Evaluation of one- and two-color gene expression arrays for microbial comparative genome hybridization analyses in routine applications

Abstract

DNA microarray technology has already revolutionized basic research in infectious diseases, and whole-genome sequencing efforts have allowed for the fabrication of tailor-made spotted microarrays for an increasing number of bacterial pathogens. However, the application of microarrays in diagnostic microbiology is currently hampered by the high costs associated with microarray experiments and the specialized equipment needed. Here, we show that a thorough bioinformatic postprocessing of the microarray design to reduce the amount of unspecific noise also allows the reliable use of spotted gene expression microarrays for gene content analyses. We further demonstrate that the use of only single-color labeling to halve the costs for dye-labeled nucleotides results in only a moderate decrease in overall specificity and sensitivity. Therefore, gene expression microarrays using only single-color labeling can also reliably be used for gene content analyses, thus reducing the costs for potential routine applications such as genome-based pathogen detection or strain typing.

FIG. 1.

Comparison of spot intensities (upper panels) and the corresponding densities (lower panels) between one- and two-color arrays. The two-color arrays (left panels) have clearly a wider spread, lower overlap, and therefore better differentiation between absent or present genes. Note that the absence or presence data in the first plots (upper panels) are binary values that have been jittered solely for visualization purposes.

FIG. 2.

ROC curves for one- and two-color arrays. ROC curves are shown for both one-color (top left) and two-color (bottom left) arrays for all six strains (colored) and the complete data set (black), which was used for determination of the optimal threshold (right).
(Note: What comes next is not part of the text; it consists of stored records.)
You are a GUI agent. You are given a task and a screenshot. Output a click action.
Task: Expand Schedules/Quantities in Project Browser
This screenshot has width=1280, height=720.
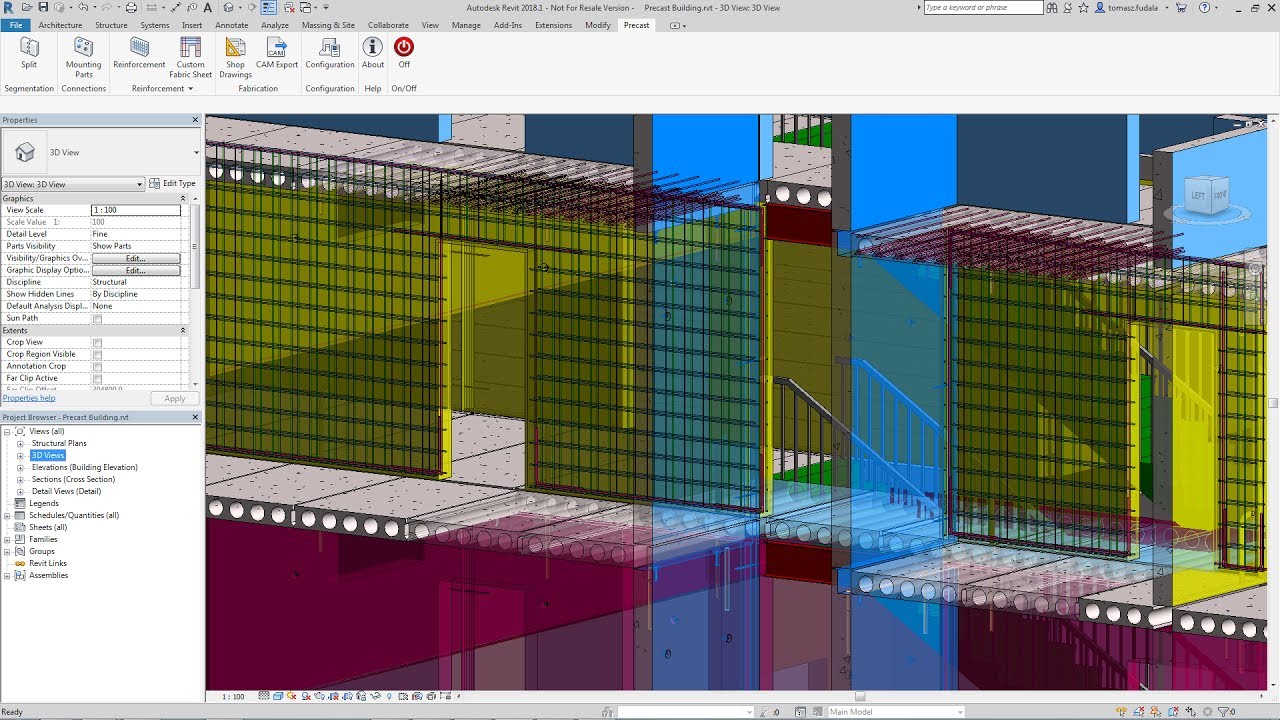click(x=9, y=515)
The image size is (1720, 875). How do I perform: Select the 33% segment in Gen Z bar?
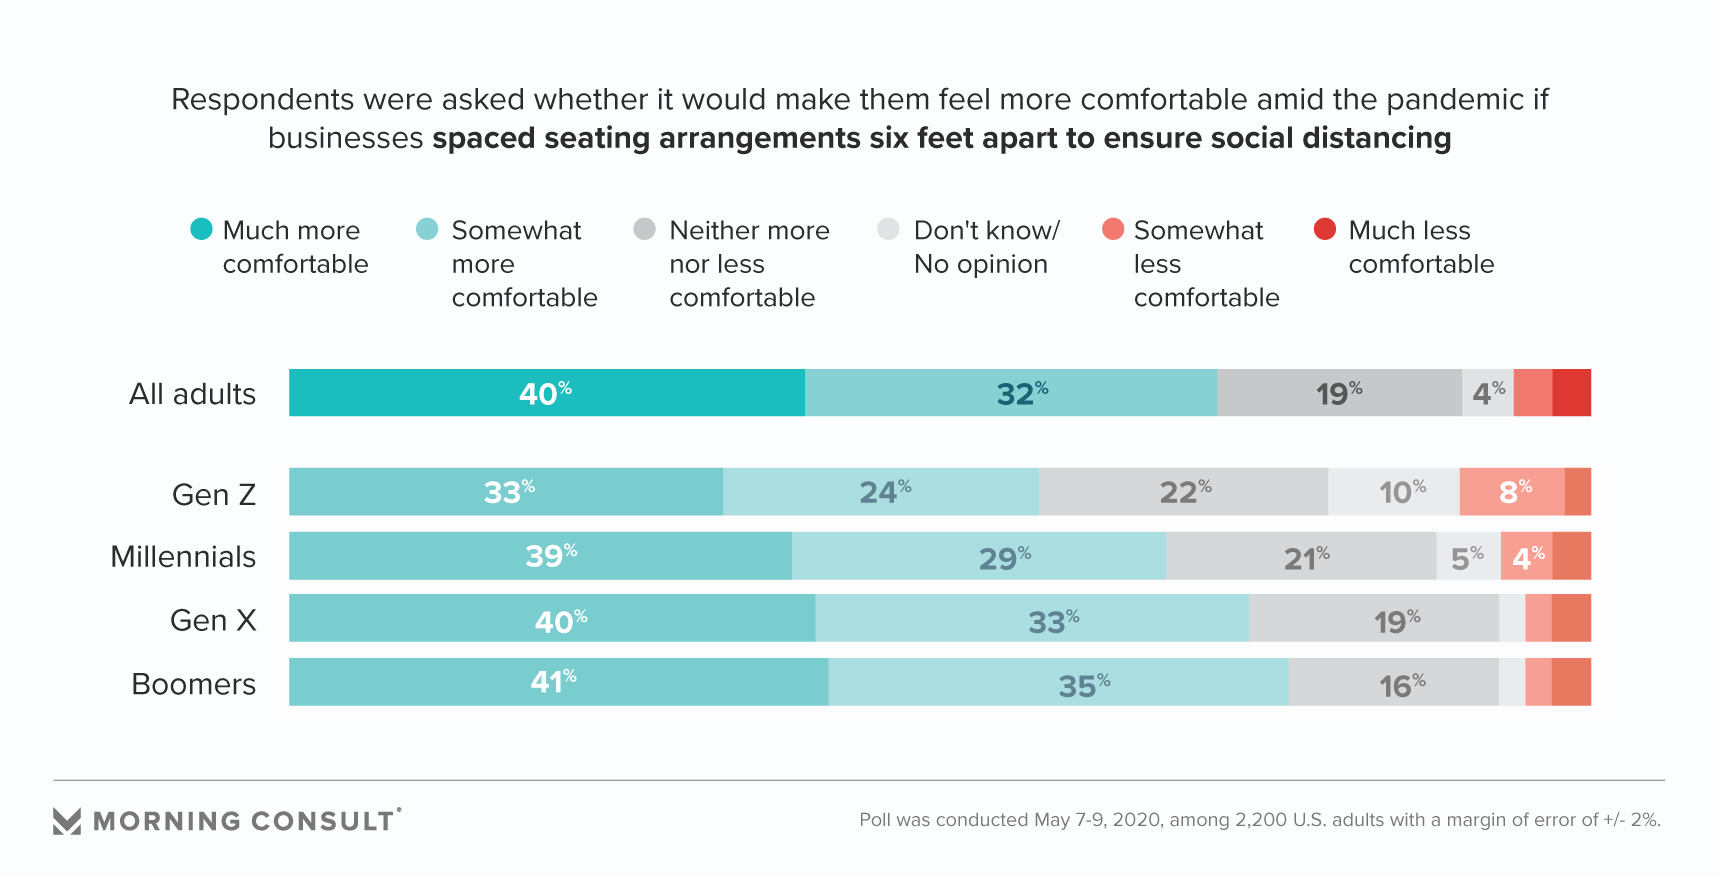point(506,492)
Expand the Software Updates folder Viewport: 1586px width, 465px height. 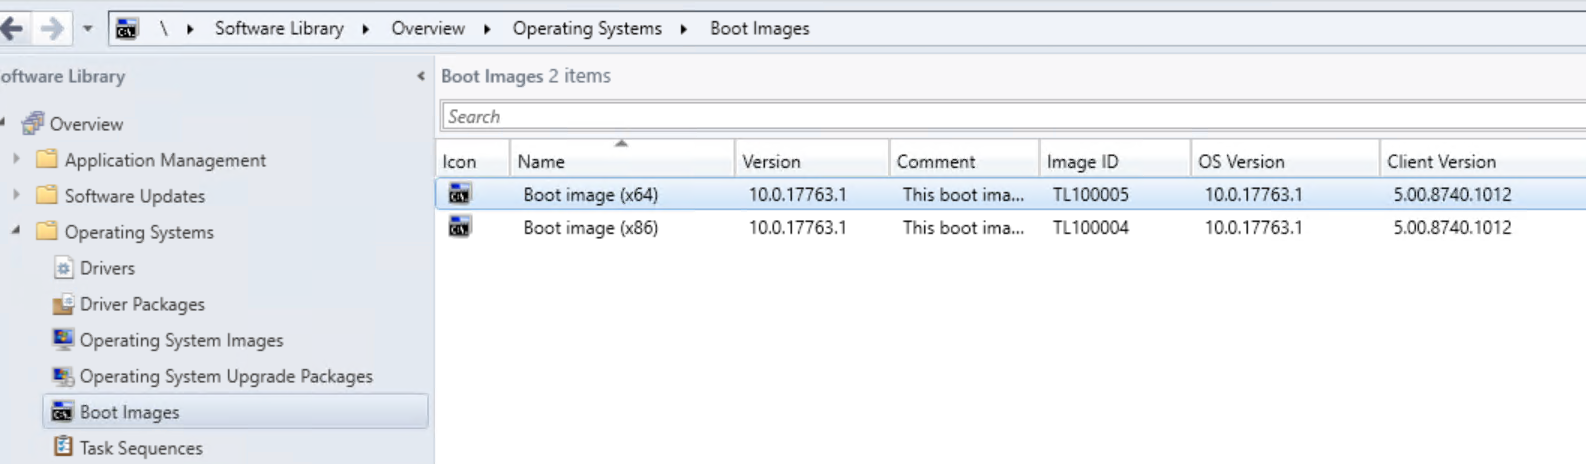(x=16, y=195)
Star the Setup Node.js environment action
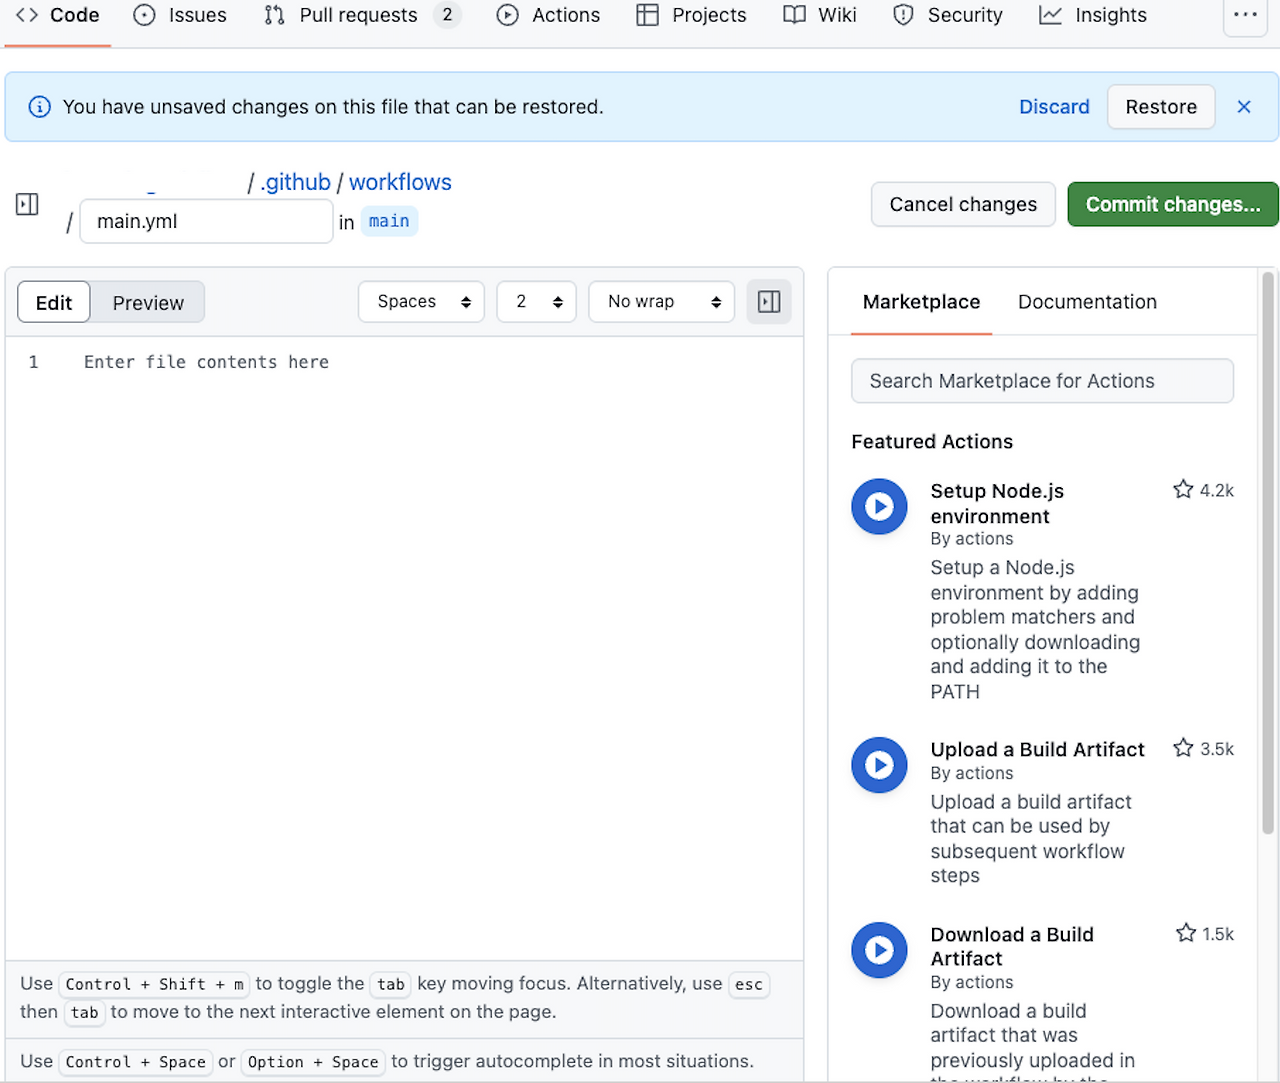Screen dimensions: 1280x1083 click(1184, 489)
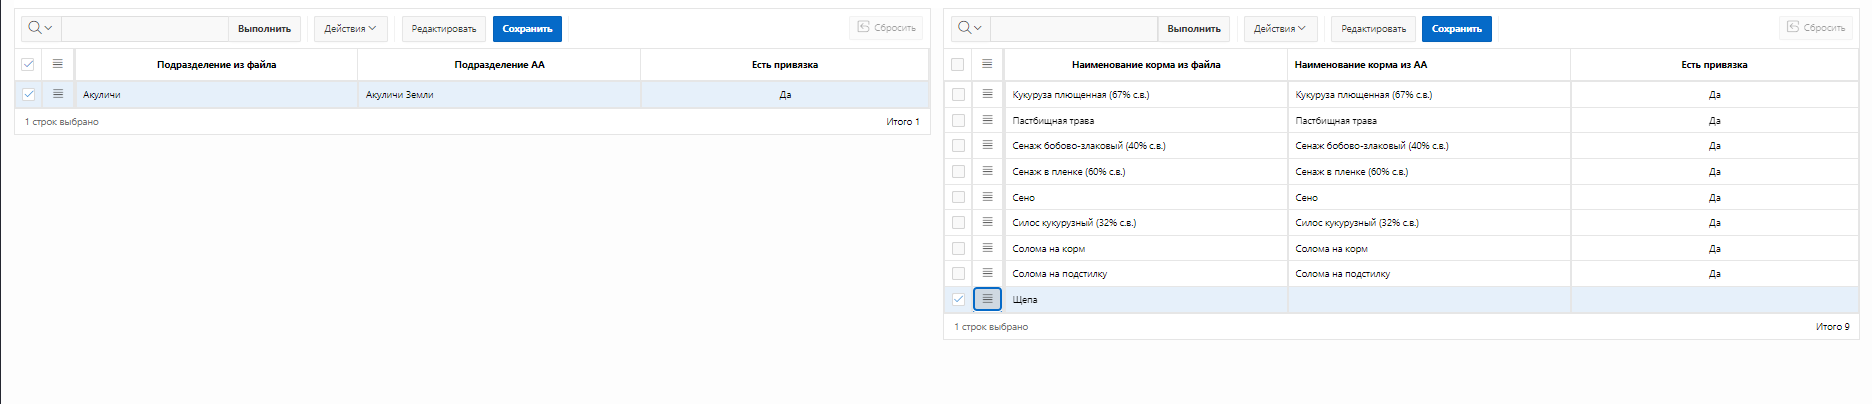Open Действия menu in right grid
1872x404 pixels.
click(x=1280, y=29)
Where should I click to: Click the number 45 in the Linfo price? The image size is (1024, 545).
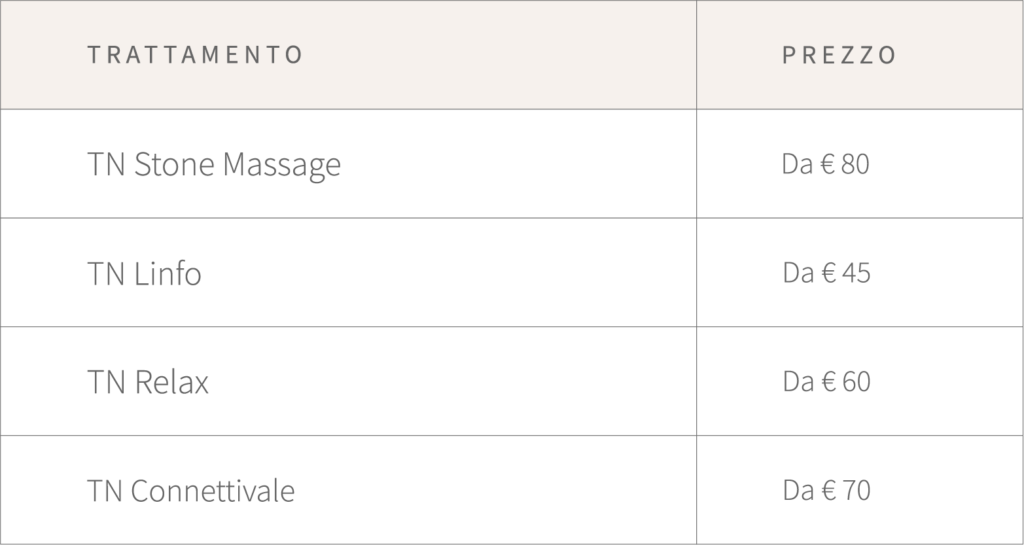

The threshold fitted on the original data set had its optimum at 10.6341 at an error rate of 0.0182 in the two-color case and 10.2842 at 0.0565 in the one-color case. err, error.

FIG. 3.

Gene absence and presence comparisons for six meningococcal strains. Venn diagrams of gene presence comparing genome sequencing with one-color and two-color arrays over all six test strains are shown. For the vast majority of the genes (92.94, 92.26, 91.61, 93.15, 91.14, and 94.09% from left to right, top to bottom) for genome sequencing, the one- and two-color arrays were in agreement (total intersection set and universe). Prediction errors accumulate in the intersections, where one-color predictions contradict both two-color and genome analyses (66 and 19 in α14, 52 and 13 in α153, 30 and 13 in α275, 56 and 17 in α710, 79 and 39 in MC58, and 48 and 24 in Z2491).